THINGS TO DO ▸
A - Answer these from the text on outliers and quartiles, marking each answer (i), (ii) or (iii):
(i) What value of Measure X is listed for Morgan Stanley?
(ii) By what other name is the outlier formula known?
(iii) Which percentile of the data is Q3?
B - Pick up the text on outliers and quartiles after its last sentence and carry it on.

··· TEXT TO READ

Name of company Measure X
Allied Signal - 24.23
Bankers Trust - 25.53
General Mills - 25.41
ITT Industries - 24.14
JPMorgan & Co. - 29.62
Lehman Brothers - 28.25
Marriott - 25.81
MCI - 24.39
Merrill Lynch - 40.26
Microsoft - 32.95
Morgan Stanley - 91.36
Sun Microsystems - 25.99
Travelers - 39.42
US Airways - 26.71
Warner-Lambert - 35.00
Ans: The outlier formula also known as the 1.5 IQR rule , is a rule of thumb used for
identifying outliers. Outliers are extreme values that lie far from the other values in your
data set.

The outlier formula designates outliers based on an upper and lower boundary (you can
think of these as cutoff points). Any value that is 1.5 x IQR greater than the third quartile
is designated as an outlier and any value that is 1.5 x IQR less than the first quartile is
also designated as an outlier.
Anything above Q3+1.5 * IQR is an outlier
Anything below Q1+1.5 * IQR is an outlier
To find the outlier formula, we need to know what is quartiles (Q1, Q2, and Q3) and
the interquartile range (IQR).
Quartiles (Q1, Q2, Q3) divide a data set into four groups, each containing about 25% (or
a quarter) of the data points. There are three quartiles: Q1, Q2, and Q3. Q1 (also known
as the first quartile or lower quartile) is the 25th percentile of the data. Q2 (the second
quartile) is the 50th percentile or median of the data. Q3 (the third or upper quartile) is
the 75th percentile of the data.

······
··· PROVIDED MATERIAL

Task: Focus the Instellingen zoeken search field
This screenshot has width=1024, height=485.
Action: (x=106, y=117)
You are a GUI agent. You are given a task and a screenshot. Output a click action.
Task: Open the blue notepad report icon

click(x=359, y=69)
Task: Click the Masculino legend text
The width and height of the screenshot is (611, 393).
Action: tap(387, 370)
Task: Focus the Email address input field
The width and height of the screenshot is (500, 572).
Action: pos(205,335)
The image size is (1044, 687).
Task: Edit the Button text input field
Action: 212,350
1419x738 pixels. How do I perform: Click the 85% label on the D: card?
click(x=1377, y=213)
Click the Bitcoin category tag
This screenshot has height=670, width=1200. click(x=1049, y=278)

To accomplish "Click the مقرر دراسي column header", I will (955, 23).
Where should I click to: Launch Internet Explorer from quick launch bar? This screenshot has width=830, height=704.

······

ANSWERS PER TASK ▸
A -
(i) 91.36
(ii) The 1.5 IQR rule
(iii) The 75th percentile

B -
Interquartile Range (IQR) : The Interquartile Range (IQR) is the distance between the
first and third quartile. Subtract the first quartile from the third quartile to find the
interquartile range.
IQR = Q3 - Q1
Now we, Know what is quartiles and the interquartile range, let’s go through a
step-by-step for finding outlier equation.
Sample Data (n =15)
List = [ 24.23, 25.53, 25.41, 24.14, 29.62, 28.25, 25.81, 24.39, 40.26, 32.95, 91.36,
25.99, 39.42, 26.71, 26.71, 35.00 ]
Arrange the data in order from smallest to largest.
List = [24.14, 24.23, 24.39, 25.41, 25.53, 25.81, 25.99, 26.71, 26.71, 28.25, 29.62, 32.95,
35.0, 39.42, 40.26, 91.36]
Find the first quartile, Q1
To find Q1, multiply 25/100 by the total number of data points (n). This will give you a
locator value, L. If L is a whole number, take the average of the Lth value of the data set
and the (L+1)th value. The average will be the first quartile. If L is not a whole number,
round L up to the nearest whole number and find the corresponding value in the data set.
That will be the first quartile.
L = (25/100)(n)
L=(25/100)* (15)
L = 3.75
3.75 is not a whole number , so round up the nearest whole number to get 4. The 4th
value is the data set is 25.41. Q1 = 25.41
Find the third quartile, Q3.
To find Q3, use the same method used to find Q1, except this time, multiply 75/100 by n
to get the locator value, L.
L = (75.100)(n) = (0.75)(15) = 11.25
11.25 is not a whole number, so round up the nearest whole number to get 11.
The 11th value in the data set is 29.62. Q3 = 29.62
Find the interquartile range IQR
The interquartile range is the difference between Q3 and Q1
IQR = Q3-Q1
IQR = 29.62 - 25.41 = 4.21
Now, Find the upper limit,
Upper limit = Q3 +1.5*IQR = 29.62 +1.5* 4.21 = 35.935
Now, Find the lower limit,
Lower limit = Q1 - 1.5*IQR = 25.41 - 1.5*4.21 = 19.095
Identify the outliers.
The outliers are any data points that lie above the upper limit or below the lower limit. In
this case, the outliers are 39.42, 40.26 and 91.36.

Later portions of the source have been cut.